Short problem
Reproduce the records word for word, starting at the very beginning and ending at the line that contains "Podcast (91, 165)", with that line included.

Supplied material
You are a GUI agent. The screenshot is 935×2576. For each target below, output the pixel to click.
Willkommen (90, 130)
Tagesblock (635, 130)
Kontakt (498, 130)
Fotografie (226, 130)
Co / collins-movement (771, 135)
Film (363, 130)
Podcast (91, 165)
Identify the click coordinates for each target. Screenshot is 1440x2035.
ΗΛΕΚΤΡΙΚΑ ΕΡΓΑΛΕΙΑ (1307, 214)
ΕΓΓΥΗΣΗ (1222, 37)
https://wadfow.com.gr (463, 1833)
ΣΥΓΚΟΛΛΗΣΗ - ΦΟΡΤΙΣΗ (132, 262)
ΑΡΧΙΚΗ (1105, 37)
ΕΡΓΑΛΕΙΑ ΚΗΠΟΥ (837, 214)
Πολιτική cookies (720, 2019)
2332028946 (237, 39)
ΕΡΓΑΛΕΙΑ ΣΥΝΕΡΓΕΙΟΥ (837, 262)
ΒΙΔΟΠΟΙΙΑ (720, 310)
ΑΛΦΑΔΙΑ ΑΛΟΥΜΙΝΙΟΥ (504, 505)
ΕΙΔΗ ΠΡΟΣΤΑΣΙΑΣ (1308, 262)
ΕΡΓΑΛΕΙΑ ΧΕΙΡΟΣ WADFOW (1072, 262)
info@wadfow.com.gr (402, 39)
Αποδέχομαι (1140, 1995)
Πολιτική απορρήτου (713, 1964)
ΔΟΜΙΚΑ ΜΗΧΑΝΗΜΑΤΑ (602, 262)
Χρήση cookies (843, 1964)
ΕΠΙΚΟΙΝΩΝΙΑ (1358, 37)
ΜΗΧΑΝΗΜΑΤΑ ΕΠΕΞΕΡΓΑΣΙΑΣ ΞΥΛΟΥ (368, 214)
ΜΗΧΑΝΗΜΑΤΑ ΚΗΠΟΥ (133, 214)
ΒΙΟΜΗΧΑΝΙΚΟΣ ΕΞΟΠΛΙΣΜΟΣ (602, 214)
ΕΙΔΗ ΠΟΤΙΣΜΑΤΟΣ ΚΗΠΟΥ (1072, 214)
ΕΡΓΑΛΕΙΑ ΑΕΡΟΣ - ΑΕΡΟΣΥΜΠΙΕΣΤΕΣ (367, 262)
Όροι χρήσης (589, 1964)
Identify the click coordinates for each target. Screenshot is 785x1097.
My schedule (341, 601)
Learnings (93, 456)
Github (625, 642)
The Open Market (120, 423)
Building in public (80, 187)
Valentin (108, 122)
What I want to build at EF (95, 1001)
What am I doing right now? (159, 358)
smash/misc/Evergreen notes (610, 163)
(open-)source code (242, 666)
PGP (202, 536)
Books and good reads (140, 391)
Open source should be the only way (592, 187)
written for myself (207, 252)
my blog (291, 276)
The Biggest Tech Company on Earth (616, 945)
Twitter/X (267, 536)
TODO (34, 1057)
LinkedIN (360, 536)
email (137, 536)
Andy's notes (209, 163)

Solution to this task
You are a GUI agent. The screenshot is 935×2576. For each target below, output the pixel to click.
Willkommen (90, 130)
Tagesblock (635, 130)
Kontakt (498, 130)
Fotografie (226, 130)
Co / collins-movement (771, 135)
Film (363, 130)
Podcast (91, 165)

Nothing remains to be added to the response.